(Stored items)
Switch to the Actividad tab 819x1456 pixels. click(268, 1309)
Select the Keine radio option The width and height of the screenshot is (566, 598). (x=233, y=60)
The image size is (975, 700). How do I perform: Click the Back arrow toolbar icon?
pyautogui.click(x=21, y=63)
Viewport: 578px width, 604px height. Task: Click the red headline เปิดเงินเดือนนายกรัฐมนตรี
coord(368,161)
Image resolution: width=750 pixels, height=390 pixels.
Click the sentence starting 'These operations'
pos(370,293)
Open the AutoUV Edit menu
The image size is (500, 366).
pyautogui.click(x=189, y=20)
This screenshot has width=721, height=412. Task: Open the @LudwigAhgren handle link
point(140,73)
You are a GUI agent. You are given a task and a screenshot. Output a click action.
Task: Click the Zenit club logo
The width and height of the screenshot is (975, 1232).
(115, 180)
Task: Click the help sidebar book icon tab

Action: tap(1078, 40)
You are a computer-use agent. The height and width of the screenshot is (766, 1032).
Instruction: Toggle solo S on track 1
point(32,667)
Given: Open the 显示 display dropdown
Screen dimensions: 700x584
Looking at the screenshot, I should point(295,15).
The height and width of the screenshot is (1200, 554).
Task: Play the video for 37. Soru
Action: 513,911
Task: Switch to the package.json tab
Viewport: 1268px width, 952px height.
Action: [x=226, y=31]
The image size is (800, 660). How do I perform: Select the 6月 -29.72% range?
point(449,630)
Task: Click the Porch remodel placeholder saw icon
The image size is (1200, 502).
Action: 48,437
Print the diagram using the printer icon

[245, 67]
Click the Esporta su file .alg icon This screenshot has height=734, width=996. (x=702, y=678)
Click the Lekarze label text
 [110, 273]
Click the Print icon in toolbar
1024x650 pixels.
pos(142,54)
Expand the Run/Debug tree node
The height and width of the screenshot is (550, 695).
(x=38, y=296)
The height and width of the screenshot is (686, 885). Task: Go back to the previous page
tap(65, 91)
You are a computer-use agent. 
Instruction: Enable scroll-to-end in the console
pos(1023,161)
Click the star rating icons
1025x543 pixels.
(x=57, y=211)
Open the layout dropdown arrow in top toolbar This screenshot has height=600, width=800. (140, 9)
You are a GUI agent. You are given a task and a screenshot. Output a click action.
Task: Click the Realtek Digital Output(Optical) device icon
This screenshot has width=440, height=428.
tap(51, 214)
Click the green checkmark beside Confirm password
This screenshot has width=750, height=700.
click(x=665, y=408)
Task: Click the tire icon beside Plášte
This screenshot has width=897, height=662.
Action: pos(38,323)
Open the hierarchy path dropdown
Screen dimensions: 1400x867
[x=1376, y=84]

THE PROBLEM:
An exact copy of the data, with every line intact, is the required answer.

RESPONSE:
Switch to the Actividad tab 819x1456 pixels. click(268, 1309)
Select the Keine radio option The width and height of the screenshot is (566, 598). (x=233, y=60)
The image size is (975, 700). How do I perform: Click the Back arrow toolbar icon?
pyautogui.click(x=21, y=63)
Viewport: 578px width, 604px height. Task: Click the red headline เปิดเงินเดือนนายกรัฐมนตรี
coord(368,161)
Image resolution: width=750 pixels, height=390 pixels.
Click the sentence starting 'These operations'
pos(370,293)
Open the AutoUV Edit menu
The image size is (500, 366).
pyautogui.click(x=189, y=20)
This screenshot has width=721, height=412. Task: Open the @LudwigAhgren handle link
point(140,73)
You are a GUI agent. You are given a task and a screenshot. Output a click action.
Task: Click the Zenit club logo
The width and height of the screenshot is (975, 1232).
(115, 180)
Task: Click the help sidebar book icon tab

Action: tap(1078, 40)
You are a computer-use agent. The height and width of the screenshot is (766, 1032).
Instruction: Toggle solo S on track 1
point(32,667)
Given: Open the 显示 display dropdown
Screen dimensions: 700x584
Looking at the screenshot, I should point(295,15).
The height and width of the screenshot is (1200, 554).
Task: Play the video for 37. Soru
Action: 513,911
Task: Switch to the package.json tab
Viewport: 1268px width, 952px height.
Action: [x=226, y=31]
The image size is (800, 660). How do I perform: Select the 6月 -29.72% range?
point(449,630)
Task: Click the Porch remodel placeholder saw icon
The image size is (1200, 502).
Action: 48,437
Print the diagram using the printer icon

[245, 67]
Click the Esporta su file .alg icon This screenshot has height=734, width=996. (x=702, y=678)
Click the Lekarze label text
 [110, 273]
Click the Print icon in toolbar
1024x650 pixels.
pos(142,54)
Expand the Run/Debug tree node
The height and width of the screenshot is (550, 695).
(x=38, y=296)
The height and width of the screenshot is (686, 885). Task: Go back to the previous page
tap(65, 91)
You are a computer-use agent. 
Instruction: Enable scroll-to-end in the console
pos(1023,161)
Click the star rating icons
1025x543 pixels.
(x=57, y=211)
Open the layout dropdown arrow in top toolbar This screenshot has height=600, width=800. (140, 9)
You are a GUI agent. You are given a task and a screenshot. Output a click action.
Task: Click the Realtek Digital Output(Optical) device icon
This screenshot has width=440, height=428.
tap(51, 214)
Click the green checkmark beside Confirm password
This screenshot has width=750, height=700.
click(x=665, y=408)
Task: Click the tire icon beside Plášte
This screenshot has width=897, height=662.
Action: pos(38,323)
Open the hierarchy path dropdown
Screen dimensions: 1400x867
[x=1376, y=84]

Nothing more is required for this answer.